== YOUR TASK ==
What lines in the data below mention the string "target"? Copy them out.
# # # # #
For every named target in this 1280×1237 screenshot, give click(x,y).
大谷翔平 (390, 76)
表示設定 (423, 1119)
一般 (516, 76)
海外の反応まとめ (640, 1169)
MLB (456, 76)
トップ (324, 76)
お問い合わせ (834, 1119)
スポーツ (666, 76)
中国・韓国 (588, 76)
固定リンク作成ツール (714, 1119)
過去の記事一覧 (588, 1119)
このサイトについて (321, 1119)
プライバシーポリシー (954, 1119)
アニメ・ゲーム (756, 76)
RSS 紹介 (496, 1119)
# # # # #
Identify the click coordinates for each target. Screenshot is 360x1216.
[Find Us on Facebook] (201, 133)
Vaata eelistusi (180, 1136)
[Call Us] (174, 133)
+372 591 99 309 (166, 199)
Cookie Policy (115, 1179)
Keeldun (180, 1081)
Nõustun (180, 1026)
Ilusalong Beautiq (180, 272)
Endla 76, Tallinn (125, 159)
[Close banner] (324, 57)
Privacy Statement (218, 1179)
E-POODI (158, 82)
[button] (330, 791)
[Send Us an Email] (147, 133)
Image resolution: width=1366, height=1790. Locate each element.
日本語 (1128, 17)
# # # # #
== WRITTEN ANSWER ==
For every named target in this 1280×1237 screenshot, give click(x,y).
Identify the click coordinates for each target. Screenshot is 360x1216.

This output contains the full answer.